**What the task asks:**
Format the data below as a numbered list with blank lines omitted, starting at the line that contains "You are a computer-use agent. Image resolution: width=1024" and ending after the line that contains "point(200,141)".

**Stored rows:**
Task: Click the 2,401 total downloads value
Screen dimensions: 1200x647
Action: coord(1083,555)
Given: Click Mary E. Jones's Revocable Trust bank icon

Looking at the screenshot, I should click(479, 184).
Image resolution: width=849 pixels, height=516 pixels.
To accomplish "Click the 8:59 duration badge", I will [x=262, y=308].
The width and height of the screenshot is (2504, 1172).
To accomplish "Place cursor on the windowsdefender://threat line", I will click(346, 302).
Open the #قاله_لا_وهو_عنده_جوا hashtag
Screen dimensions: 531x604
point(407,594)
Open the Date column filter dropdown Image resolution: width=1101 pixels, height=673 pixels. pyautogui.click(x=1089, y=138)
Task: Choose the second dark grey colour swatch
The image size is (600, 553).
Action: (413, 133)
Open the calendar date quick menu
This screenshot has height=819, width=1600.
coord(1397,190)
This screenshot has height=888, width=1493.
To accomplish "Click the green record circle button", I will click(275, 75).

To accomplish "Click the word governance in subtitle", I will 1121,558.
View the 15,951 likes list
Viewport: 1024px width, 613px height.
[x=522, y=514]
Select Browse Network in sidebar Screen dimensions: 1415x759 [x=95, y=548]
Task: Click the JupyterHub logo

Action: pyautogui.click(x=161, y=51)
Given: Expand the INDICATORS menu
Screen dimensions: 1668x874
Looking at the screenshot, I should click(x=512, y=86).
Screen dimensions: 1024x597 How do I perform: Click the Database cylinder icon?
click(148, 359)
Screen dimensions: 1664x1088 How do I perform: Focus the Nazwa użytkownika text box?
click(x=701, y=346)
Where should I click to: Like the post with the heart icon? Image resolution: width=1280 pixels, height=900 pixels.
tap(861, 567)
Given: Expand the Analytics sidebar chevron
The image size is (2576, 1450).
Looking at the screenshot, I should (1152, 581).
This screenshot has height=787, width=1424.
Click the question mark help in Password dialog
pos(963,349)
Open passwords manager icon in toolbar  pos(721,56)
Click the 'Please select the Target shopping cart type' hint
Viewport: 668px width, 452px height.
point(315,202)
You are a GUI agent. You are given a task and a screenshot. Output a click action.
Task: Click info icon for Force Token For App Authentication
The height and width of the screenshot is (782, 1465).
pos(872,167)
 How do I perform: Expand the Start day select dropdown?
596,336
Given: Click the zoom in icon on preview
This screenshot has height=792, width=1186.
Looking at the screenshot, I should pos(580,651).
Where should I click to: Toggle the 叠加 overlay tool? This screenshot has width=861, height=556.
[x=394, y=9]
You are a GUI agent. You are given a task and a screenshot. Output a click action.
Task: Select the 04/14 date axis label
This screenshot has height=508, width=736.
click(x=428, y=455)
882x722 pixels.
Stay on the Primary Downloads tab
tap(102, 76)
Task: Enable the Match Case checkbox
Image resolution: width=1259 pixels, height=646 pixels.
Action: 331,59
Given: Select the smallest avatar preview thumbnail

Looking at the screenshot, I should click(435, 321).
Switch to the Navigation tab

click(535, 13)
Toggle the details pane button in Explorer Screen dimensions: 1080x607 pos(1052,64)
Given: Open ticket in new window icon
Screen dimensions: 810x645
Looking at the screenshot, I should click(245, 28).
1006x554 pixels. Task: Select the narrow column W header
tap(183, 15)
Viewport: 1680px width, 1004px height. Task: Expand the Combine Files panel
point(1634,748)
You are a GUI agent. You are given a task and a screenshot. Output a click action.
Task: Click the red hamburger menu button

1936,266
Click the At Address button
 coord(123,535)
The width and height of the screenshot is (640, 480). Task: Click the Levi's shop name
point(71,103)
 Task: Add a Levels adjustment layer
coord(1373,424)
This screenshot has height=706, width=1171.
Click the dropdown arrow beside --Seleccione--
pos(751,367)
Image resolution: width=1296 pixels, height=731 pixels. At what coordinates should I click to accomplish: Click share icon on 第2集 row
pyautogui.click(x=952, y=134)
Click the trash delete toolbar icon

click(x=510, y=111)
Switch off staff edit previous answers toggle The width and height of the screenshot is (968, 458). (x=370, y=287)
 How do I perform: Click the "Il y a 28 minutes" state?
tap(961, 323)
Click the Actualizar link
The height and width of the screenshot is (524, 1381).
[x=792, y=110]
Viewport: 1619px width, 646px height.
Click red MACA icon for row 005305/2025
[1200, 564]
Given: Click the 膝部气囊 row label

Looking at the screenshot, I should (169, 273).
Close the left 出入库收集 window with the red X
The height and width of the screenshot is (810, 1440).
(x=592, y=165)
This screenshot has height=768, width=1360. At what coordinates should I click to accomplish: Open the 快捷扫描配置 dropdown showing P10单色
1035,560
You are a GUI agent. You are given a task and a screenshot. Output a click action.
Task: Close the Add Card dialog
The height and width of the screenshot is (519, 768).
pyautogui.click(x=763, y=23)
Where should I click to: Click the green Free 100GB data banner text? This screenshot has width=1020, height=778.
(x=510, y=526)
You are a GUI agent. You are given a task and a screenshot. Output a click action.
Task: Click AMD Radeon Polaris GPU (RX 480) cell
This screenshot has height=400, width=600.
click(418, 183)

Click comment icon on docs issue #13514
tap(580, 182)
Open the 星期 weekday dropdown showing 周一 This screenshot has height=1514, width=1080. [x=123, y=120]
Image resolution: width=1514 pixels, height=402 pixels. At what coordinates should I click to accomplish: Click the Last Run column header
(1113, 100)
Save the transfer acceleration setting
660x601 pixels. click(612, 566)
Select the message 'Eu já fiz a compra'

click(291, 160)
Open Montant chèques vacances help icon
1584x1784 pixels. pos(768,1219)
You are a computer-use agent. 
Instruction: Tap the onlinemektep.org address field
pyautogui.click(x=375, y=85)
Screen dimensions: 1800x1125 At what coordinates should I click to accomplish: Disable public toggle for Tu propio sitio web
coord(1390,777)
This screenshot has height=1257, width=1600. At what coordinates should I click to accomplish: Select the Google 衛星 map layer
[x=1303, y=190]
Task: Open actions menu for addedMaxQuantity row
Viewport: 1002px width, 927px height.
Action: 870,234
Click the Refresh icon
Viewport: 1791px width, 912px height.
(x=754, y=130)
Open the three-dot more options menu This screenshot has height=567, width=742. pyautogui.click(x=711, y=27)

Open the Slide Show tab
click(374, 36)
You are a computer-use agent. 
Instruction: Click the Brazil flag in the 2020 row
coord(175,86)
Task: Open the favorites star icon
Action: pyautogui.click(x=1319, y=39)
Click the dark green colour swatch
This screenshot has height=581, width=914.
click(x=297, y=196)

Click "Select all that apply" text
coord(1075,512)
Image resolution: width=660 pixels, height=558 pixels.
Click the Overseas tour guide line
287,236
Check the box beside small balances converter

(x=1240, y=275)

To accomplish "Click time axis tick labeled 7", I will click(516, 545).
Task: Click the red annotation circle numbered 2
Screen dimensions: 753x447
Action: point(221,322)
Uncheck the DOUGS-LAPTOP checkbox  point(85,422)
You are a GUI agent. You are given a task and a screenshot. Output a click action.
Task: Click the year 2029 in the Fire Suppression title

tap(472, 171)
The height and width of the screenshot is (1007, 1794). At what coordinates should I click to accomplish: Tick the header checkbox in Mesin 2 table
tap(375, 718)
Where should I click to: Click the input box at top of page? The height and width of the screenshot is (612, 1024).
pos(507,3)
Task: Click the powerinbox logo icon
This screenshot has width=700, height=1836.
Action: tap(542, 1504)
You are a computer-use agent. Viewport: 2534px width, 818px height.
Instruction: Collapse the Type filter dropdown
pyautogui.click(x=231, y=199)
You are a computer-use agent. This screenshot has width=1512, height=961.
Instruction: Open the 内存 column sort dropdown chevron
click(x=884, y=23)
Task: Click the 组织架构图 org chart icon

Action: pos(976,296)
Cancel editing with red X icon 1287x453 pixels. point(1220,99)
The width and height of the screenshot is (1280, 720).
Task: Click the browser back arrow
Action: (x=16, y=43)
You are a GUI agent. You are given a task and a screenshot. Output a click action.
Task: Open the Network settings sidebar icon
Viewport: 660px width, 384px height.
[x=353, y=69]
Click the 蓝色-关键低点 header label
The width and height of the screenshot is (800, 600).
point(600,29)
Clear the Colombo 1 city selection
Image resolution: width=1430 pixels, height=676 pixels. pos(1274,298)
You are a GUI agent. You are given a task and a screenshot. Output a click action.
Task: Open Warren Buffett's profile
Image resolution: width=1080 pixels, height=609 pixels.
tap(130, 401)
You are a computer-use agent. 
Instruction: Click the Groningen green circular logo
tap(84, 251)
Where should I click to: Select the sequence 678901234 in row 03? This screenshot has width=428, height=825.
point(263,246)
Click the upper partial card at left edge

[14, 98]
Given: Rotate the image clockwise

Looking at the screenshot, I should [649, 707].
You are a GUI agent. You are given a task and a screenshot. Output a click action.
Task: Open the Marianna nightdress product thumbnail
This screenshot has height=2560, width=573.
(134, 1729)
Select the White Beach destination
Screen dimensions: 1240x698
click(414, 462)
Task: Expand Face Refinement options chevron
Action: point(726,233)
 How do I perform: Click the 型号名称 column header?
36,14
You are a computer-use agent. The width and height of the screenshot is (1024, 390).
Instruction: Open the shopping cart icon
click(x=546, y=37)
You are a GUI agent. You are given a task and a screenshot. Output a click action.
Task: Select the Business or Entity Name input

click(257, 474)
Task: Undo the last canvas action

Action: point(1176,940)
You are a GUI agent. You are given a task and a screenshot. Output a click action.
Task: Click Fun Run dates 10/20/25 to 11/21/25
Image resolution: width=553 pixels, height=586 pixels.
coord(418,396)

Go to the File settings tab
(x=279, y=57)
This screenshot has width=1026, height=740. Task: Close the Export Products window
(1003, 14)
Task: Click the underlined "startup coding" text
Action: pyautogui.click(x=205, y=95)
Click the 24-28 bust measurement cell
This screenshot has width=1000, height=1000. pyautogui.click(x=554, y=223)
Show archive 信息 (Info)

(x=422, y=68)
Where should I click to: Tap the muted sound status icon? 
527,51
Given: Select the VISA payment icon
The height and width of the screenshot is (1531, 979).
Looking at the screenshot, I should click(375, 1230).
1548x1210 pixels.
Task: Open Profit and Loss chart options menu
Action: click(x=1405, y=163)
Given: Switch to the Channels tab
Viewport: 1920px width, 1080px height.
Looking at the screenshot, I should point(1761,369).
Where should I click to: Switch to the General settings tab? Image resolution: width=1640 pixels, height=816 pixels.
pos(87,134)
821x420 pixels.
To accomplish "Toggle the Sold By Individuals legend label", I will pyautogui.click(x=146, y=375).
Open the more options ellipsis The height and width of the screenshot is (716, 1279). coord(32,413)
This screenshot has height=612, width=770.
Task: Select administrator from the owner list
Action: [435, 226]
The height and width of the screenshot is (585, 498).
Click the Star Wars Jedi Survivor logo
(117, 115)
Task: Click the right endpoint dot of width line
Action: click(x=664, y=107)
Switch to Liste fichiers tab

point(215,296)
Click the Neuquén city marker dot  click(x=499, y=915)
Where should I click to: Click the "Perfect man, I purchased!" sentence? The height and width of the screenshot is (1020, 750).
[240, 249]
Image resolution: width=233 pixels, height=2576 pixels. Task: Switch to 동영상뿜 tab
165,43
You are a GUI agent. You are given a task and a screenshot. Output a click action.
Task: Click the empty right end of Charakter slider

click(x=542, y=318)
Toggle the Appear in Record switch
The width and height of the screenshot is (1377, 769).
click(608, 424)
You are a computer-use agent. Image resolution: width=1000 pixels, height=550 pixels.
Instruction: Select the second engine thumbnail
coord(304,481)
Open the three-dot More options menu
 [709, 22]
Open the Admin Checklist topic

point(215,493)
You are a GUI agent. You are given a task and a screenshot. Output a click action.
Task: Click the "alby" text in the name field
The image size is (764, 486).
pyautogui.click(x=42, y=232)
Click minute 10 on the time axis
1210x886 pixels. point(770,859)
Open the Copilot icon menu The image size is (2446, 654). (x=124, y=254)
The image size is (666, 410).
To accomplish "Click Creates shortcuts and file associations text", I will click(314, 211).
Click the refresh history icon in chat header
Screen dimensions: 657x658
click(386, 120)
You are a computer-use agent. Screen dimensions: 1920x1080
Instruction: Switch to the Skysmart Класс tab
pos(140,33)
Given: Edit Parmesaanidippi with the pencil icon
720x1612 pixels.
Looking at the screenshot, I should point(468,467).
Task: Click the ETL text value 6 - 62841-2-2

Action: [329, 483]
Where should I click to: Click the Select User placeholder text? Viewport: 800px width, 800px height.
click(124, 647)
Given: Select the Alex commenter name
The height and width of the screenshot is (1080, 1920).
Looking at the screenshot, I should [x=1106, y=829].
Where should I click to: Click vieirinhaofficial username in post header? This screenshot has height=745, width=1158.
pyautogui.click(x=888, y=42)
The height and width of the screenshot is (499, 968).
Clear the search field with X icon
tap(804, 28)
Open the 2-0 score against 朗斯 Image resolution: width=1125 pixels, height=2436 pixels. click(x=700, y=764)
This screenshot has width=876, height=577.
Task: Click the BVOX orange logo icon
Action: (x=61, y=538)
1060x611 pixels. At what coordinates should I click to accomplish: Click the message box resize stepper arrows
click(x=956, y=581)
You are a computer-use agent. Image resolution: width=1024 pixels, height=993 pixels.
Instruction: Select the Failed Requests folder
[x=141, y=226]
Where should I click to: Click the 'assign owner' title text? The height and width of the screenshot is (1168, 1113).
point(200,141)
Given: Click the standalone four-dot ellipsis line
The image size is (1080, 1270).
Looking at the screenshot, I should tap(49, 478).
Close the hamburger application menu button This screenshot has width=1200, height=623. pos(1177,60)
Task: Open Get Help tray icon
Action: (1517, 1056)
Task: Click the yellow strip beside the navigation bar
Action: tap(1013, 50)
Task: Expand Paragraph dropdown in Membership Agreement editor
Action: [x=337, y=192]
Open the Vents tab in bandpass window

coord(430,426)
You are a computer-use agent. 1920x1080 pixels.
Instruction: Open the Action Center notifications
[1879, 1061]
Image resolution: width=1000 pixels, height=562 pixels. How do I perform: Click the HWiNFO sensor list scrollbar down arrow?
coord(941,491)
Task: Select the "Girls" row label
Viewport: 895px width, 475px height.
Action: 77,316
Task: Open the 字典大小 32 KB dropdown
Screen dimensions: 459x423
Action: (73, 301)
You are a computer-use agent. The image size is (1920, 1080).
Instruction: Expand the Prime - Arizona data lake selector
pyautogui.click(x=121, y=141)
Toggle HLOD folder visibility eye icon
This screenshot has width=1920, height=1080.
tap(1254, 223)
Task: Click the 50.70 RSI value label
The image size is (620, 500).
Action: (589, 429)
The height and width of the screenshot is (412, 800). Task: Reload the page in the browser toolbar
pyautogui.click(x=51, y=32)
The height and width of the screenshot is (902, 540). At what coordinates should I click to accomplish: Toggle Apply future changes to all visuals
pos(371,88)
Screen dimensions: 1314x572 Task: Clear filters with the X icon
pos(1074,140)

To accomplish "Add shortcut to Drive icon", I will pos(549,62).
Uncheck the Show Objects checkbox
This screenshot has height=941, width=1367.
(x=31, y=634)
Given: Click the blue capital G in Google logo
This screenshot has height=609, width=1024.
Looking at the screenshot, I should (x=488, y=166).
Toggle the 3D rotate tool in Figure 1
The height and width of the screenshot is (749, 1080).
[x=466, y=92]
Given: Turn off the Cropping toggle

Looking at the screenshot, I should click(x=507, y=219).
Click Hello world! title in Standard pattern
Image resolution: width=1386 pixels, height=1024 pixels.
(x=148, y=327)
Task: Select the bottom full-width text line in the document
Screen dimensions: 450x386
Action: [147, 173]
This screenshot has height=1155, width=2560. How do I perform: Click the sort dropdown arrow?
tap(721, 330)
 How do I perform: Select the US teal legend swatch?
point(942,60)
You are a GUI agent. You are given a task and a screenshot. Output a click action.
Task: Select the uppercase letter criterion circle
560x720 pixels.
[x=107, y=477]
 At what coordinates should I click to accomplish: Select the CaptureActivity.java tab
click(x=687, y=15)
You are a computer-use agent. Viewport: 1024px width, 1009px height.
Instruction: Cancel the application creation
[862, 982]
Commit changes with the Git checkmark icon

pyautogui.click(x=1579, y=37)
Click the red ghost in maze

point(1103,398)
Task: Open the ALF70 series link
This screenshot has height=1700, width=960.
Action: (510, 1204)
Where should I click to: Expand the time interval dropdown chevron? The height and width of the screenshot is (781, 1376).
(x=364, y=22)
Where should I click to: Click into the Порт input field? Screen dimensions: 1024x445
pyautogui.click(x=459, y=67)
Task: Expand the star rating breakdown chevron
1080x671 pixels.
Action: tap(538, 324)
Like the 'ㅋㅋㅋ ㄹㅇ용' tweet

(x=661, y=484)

**The answer:**
1. You are a computer-use agent. Image resolution: width=1024 pixels, height=993 pixels.
2. Instruction: Select the Failed Requests folder
3. [x=141, y=226]
4. Where should I click to: Click the 'assign owner' title text? The height and width of the screenshot is (1168, 1113).
5. point(200,141)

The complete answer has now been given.